Portugal Wastes 96 Percent of Domestic Cooking Oil That Could Replace Fossil Fuels — Zero Calls for Urgent Action
Portugal is collecting less than four per cent of the used cooking oil generated by households — squandering a resource that could produce 25 to 30 million litres of biofuel per year and help cut the country's dependence on imported fossil fuels....
Portugal is collecting less than four per cent of the used cooking oil generated by households — squandering a resource that could produce 25 to 30 million litres of biofuel per year and help cut the country's dependence on imported fossil fuels. The warning comes from Zero, Portugal's leading environmental association, in a report published this week that calls the waste "a serious failure of public policy."
The numbers behind the waste
Data obtained by Zero from the Portuguese Environment Agency (APA) shows that Portugal generates between 43,000 and 65,000 tonnes of used cooking oil (OAU) annually, of which roughly 62 per cent — between 27,000 and 40,000 tonnes — comes from domestic kitchens. Yet in 2023, municipalities reported collecting just 908 tonnes. The year before, the figure was even lower at 868 tonnes.
That means municipal collection covers barely 2.3 to 3.4 per cent of the estimated domestic potential. The rest is either poured down drains — causing damage to sewage and wastewater treatment systems — or simply thrown away.

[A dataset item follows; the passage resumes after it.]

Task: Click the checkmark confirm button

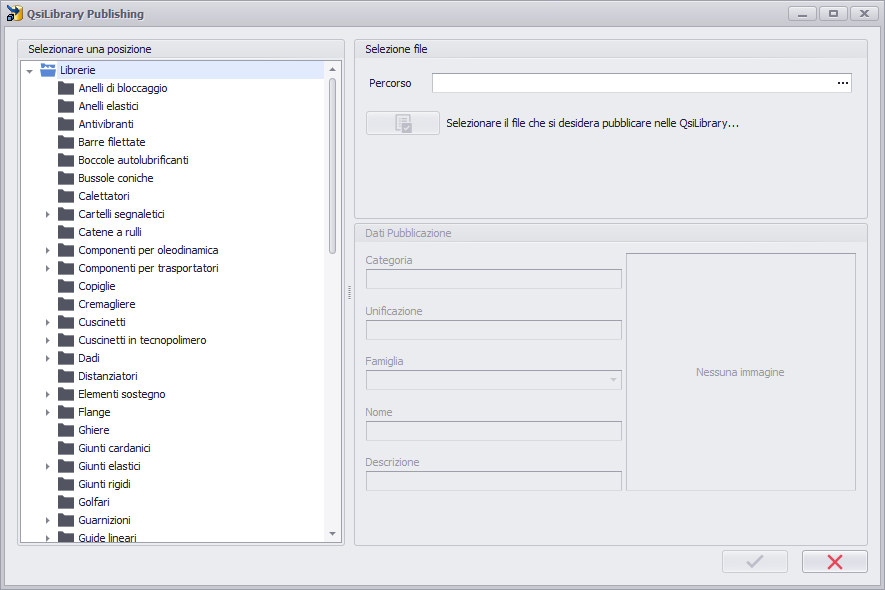Action: 755,561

Infrastructure gap is the bottleneck
Zero's analysis of Portugal's 24 largest municipalities — those with more than 100,000 inhabitants, representing nearly half the national population — found that they collected a combined 515 tonnes of used cooking oil in 2022, averaging just 0.11 litres per resident per year. The association says the realistic target should be 2.5 to 3 litres per person per year, once accounting for the roughly 25 per cent of oil absorbed by food during cooking.
The data reveals a direct correlation between collection rates and the density of oleões — the dedicated collection points for used cooking oil. Municipalities with denser networks or complementary door-to-door collection systems, such as Maia, Seixal, and Oeiras, perform significantly better. Many others lag far behind.
A biofuel opportunity going to waste
Used cooking oil is the most sustainable feedstock for producing biofuels, according to Zero. These fuels can substitute imported fossil fuels in road, maritime, and aviation transport. If the domestic collection potential were fully realised, Portugal could produce 25 to 30 million litres of biofuel per year — between 25 and 30 times the current output.
The timing of Zero's appeal is pointed. With global energy markets still volatile and Portugal spending billions annually on fossil fuel imports, the association argues that "continuing to waste used cooking oils is an irresponsibility the country cannot accept." Portugal already has the industrial and business capacity to process the oil — what is lacking is the collection infrastructure and the political will to build it.
Galp's Sines biofuel plant adds context
The call comes as Galp Energia prepares to begin commercial production of biodiesel and sustainable aviation fuel at its EUR 400 million HVO plant at the Sines refinery. The facility, a joint venture with Japan's Mitsui, will have capacity to process 270,000 tonnes per year of waste materials — including used cooking oils — into renewable fuels. A secure domestic supply chain for feedstock would be a natural complement to the industrial investment.
What Zero is proposing
The association has called on Portuguese citizens to store used cooking oil in sealed plastic containers and deliver them to collection points, rather than pouring them down sinks or toilets. It is urging municipalities to "urgently strengthen the network of oleões" and calling on the government to designate used cooking oil as a "priority flow for the circular economy and material security."